Watching the original film ‘Wall Street’ it is chilling how far we have come since 1987 along the road to celebrating the dissolution of the state and the supremacy of private enterprise. The words ‘public services’ have a derogatory ring to them: we suspect that such services will be inefficient, mildly or openly disrespectful, bureaucratic and slow. There is a palpable feeling of envy that public servants, alone of all of us, have maintained pension entitlements. Thirty years ago we all had them. We have come to despise our schools – the very engines of our social mobility – and are scornful of our own institutions; the very institutions that helped lift the masses out of poverty and lack of identity.

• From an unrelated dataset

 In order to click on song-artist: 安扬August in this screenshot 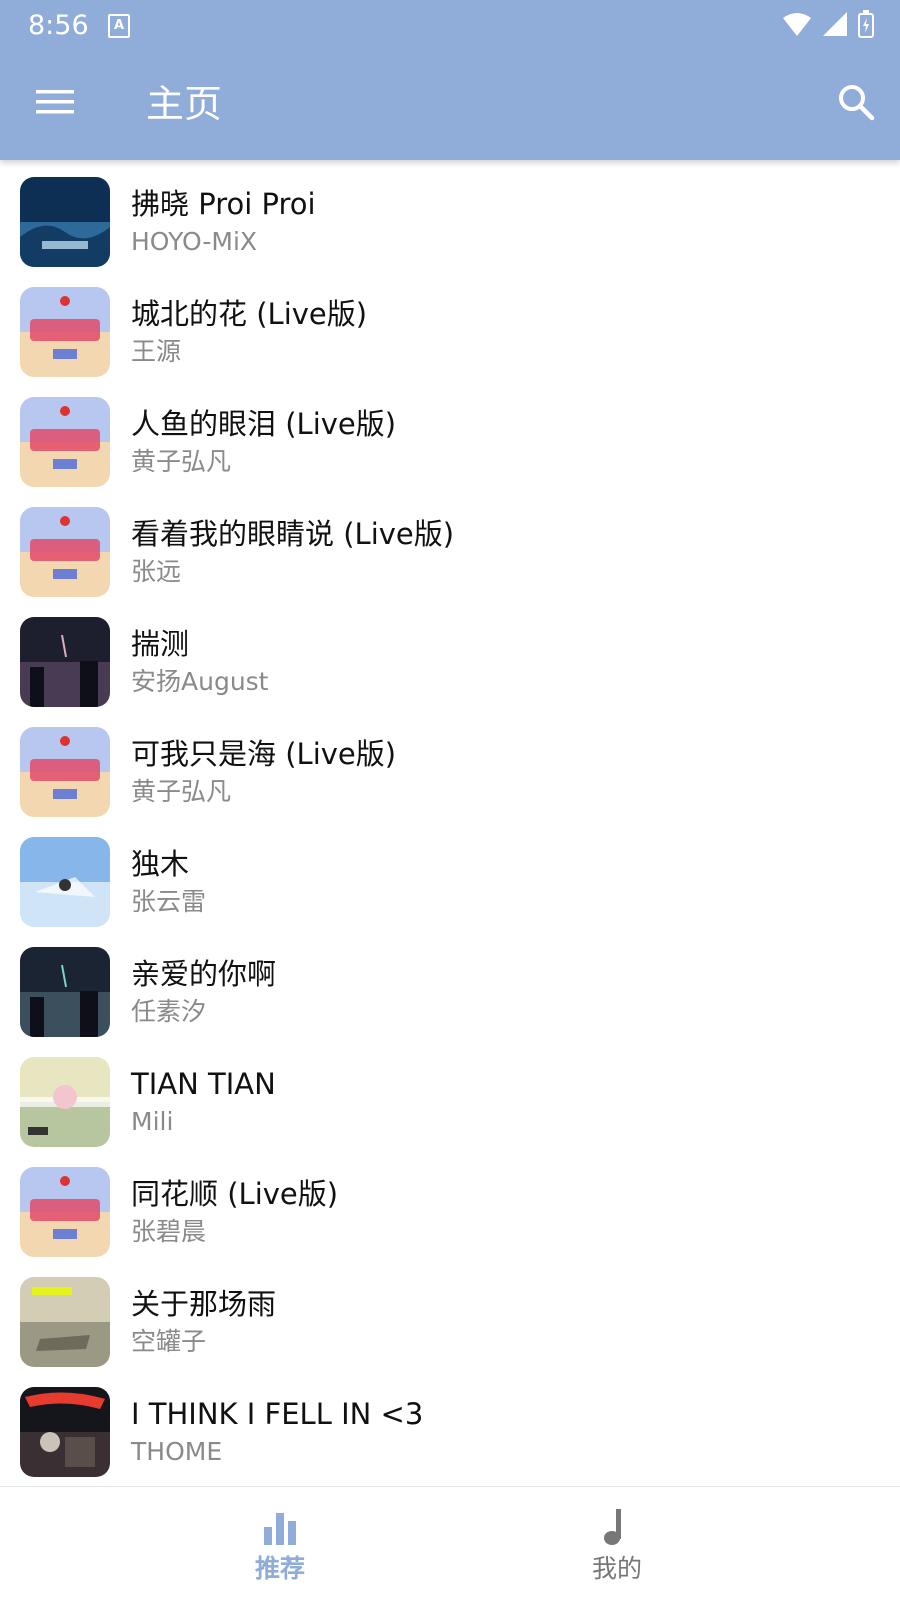, I will do `click(200, 682)`.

In their place our heroes have become CEO’s (now earning 900 times more than their average worker), entrepreneurs and the rag-tag celebrities of movies and TV shows. We secretly envy their lives, peering at them through the press and TV, while rejoicing in their misfortunes, perhaps because they mirror our own. We fail to notice the difference, that when you are worth a few millions or so misfortune is a very different animal than when you have £200 between you and eviction, or when you have nothing at all except hand-outs.
We also fail to notice that the dominant characteristics of our new heroes are narcissism and selfishness. None – or very few of them – can ever get enough. Rather than acting as a lesson to the rest of us, the failure of acquisitions and money to produce happiness and repose does little to dispel the myth that riches will make everything OK. We have replaced our focus on building community, even a nation, with stashing the cash, flashing the card, collecting hoards of stuff and hoping to win the lottery.

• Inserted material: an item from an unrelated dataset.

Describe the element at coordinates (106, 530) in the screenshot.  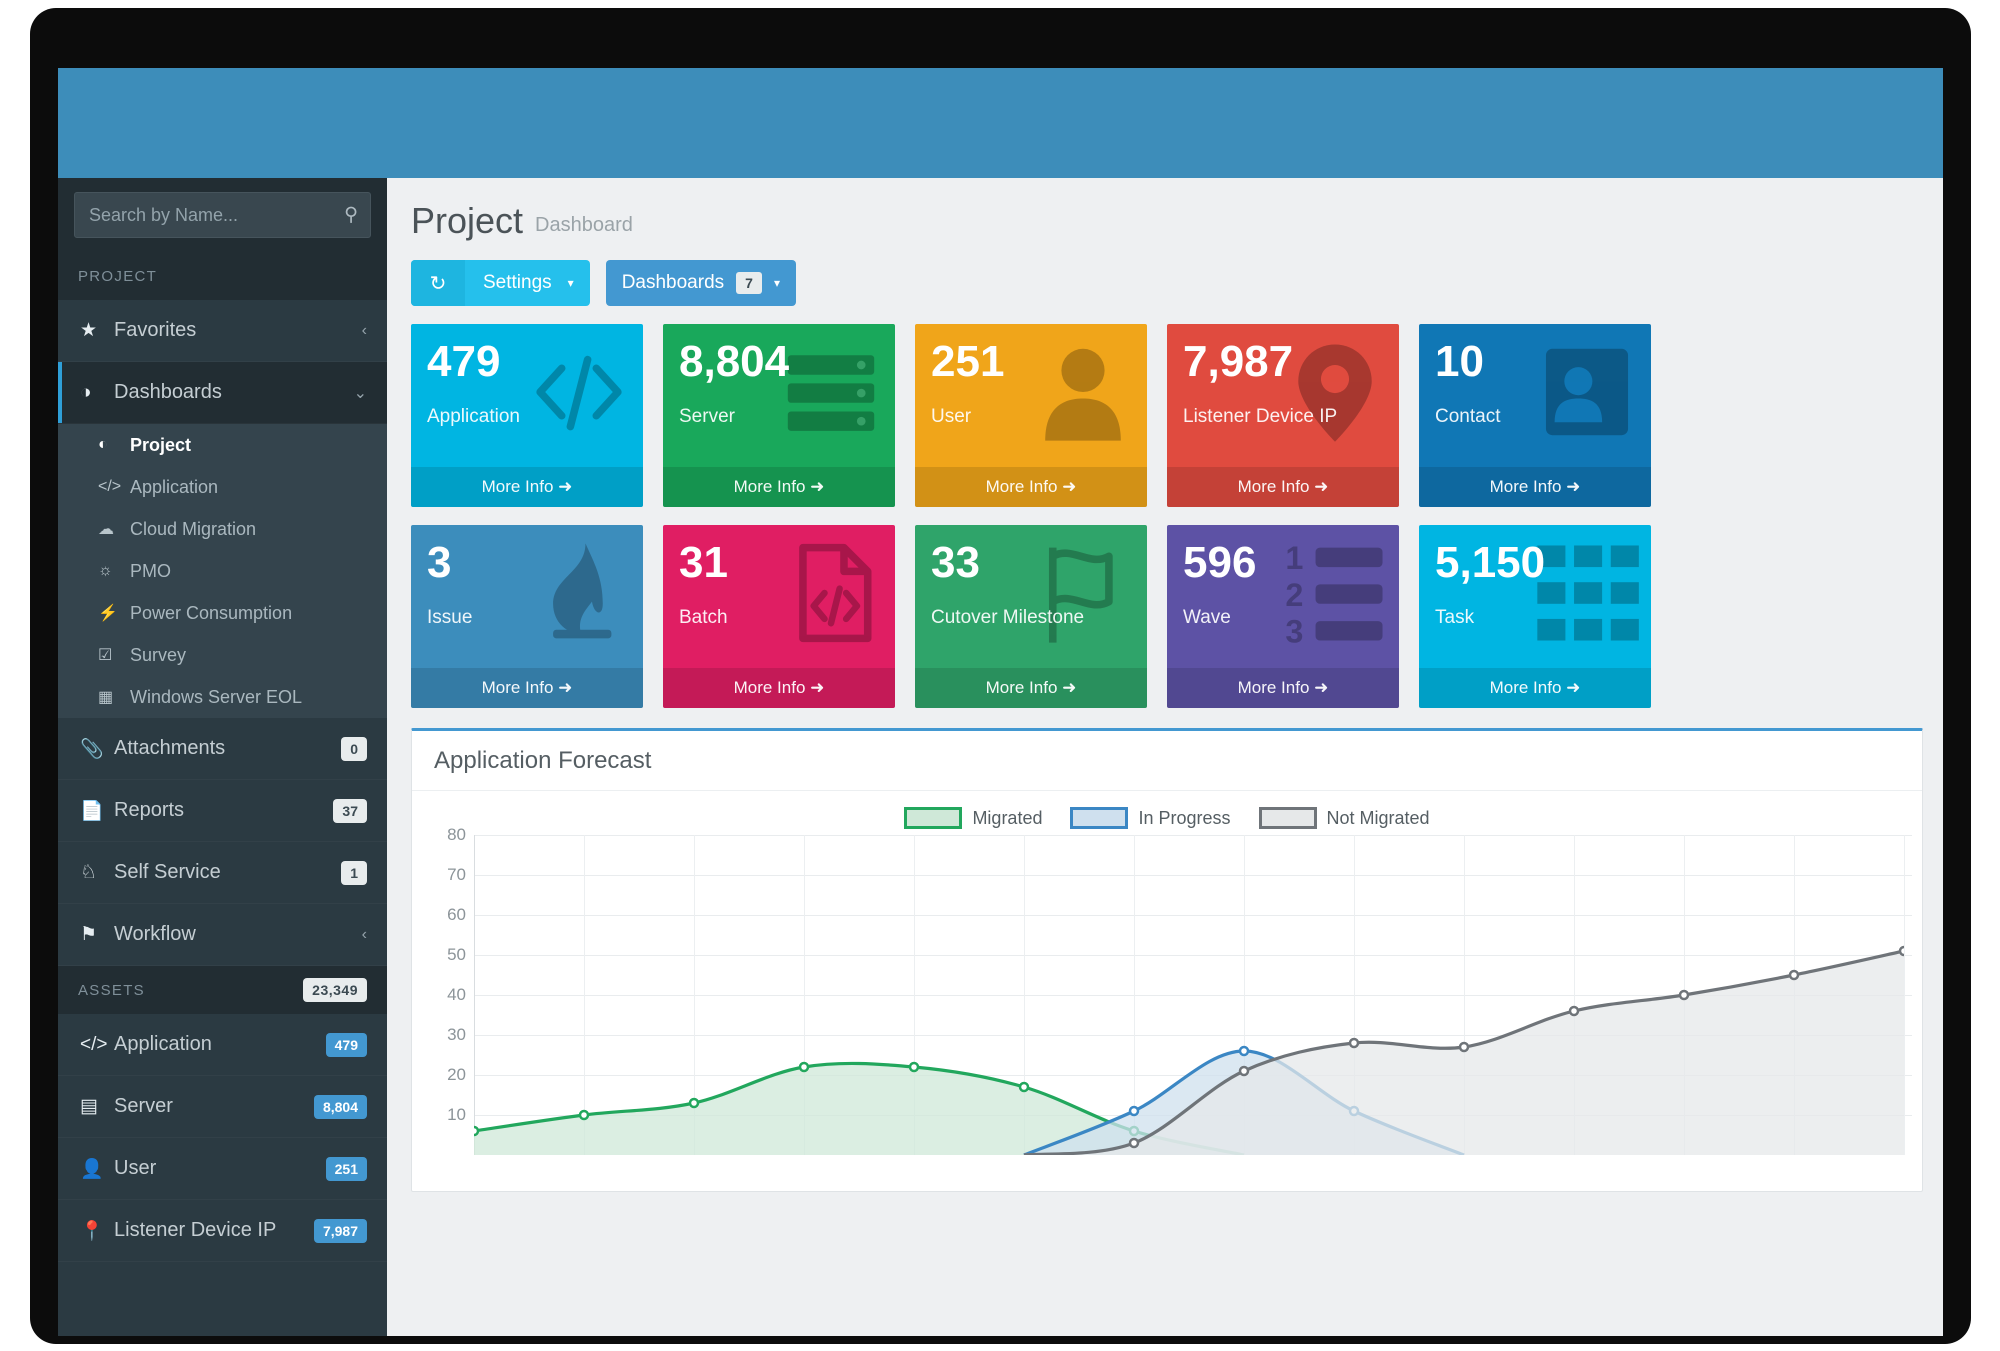
I see `cloud-icon: ☁` at that location.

It is tragi-comic that hundreds of youngsters were willing to risk imprisonment for an Adidas tracksuit or a pair of Nike trainers. Even the boldest could think of little better to steal than a 42″ flatscreen TV. Perhaps these images should inspire our pity as much as our hatred. I cannot think of a more frightening wake-up call, a more chilling end to the excitement than the battering of the ram through the door of your council flat at six in the morning. Not one but twenty police, clothed in helmets and riot gear pour into your home and seize the glorious track suit, cuff you and lead you off to the cells. You are denied bail, remanded in custody even though you have no record – and the magistrate sends your case to the crown courts because he can give no longer than a six month sentence. You don’t even get to keep the track suit.

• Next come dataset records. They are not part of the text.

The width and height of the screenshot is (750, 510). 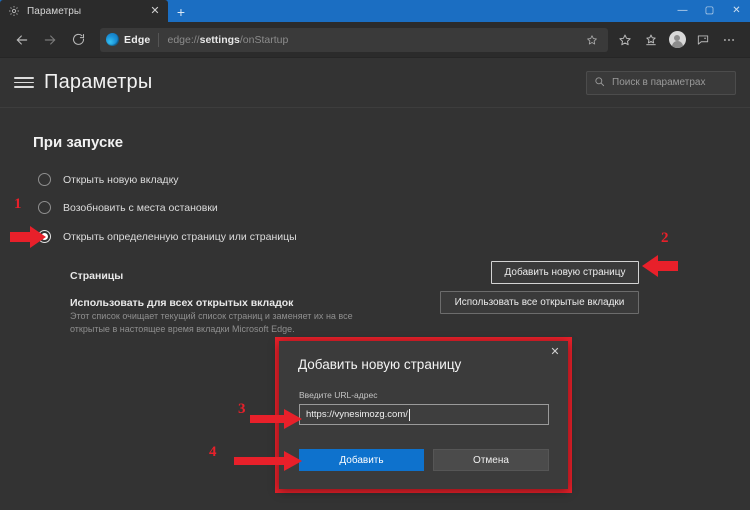 What do you see at coordinates (14, 11) in the screenshot?
I see `gear-icon` at bounding box center [14, 11].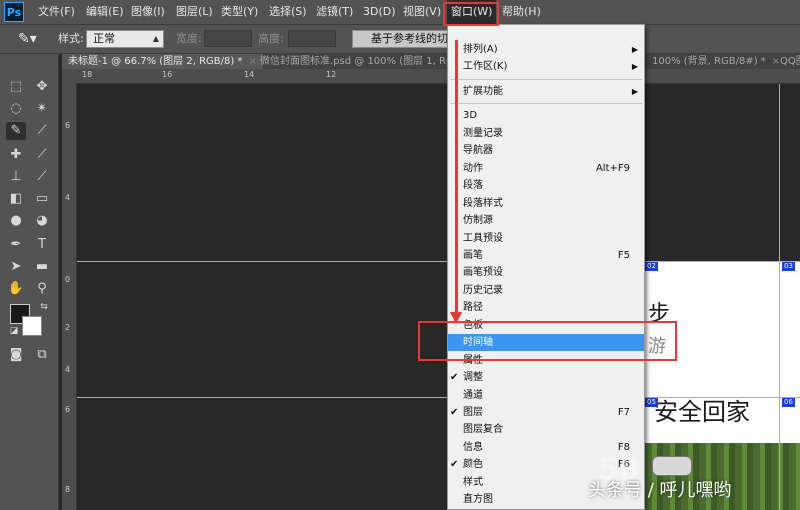  What do you see at coordinates (546, 50) in the screenshot?
I see `window-menu-item: 排列(A) ▶` at bounding box center [546, 50].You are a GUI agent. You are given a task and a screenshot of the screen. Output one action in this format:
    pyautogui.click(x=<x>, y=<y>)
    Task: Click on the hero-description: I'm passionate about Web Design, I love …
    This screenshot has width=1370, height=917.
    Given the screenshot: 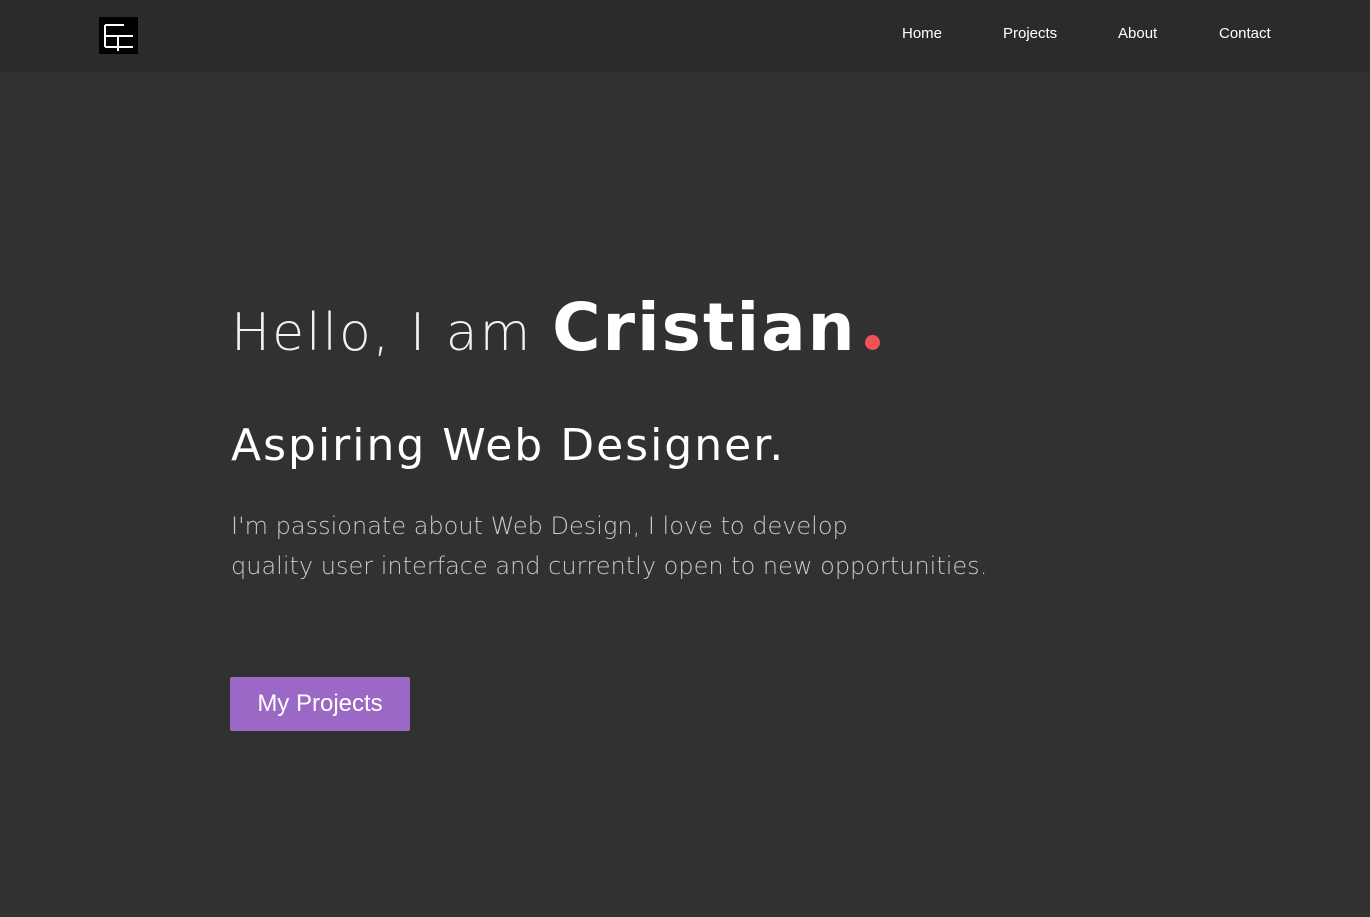 What is the action you would take?
    pyautogui.click(x=609, y=546)
    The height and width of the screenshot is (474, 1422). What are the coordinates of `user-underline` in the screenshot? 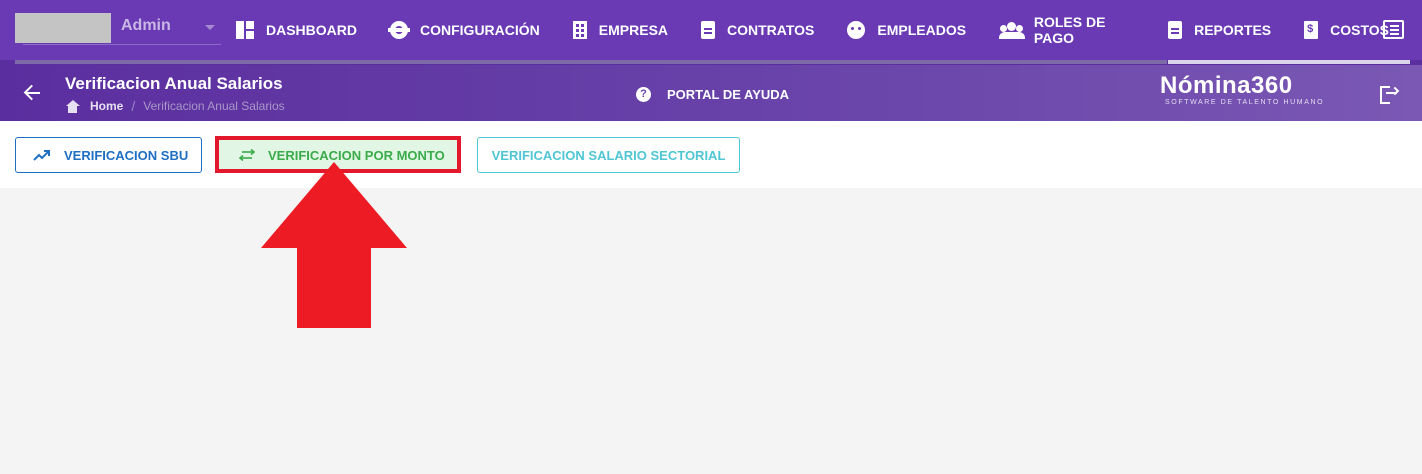 It's located at (122, 44).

And because we were afraid, a great many of us cheer your draconian punishment. You deserve it, you are scum – just as you always feared. Within moments last week some of my liberal chums were tweeting for tanks and live rounds to be used on the streets. And the way back from a night when you surrendered your reason to the thrill of the mob? There is no way back for most of you. Social services have been underfunded for years and are virtually dismantled with vacant unfilled posts in every department. No employer will look at you now. You will even have to listen to people say that you got off lightly.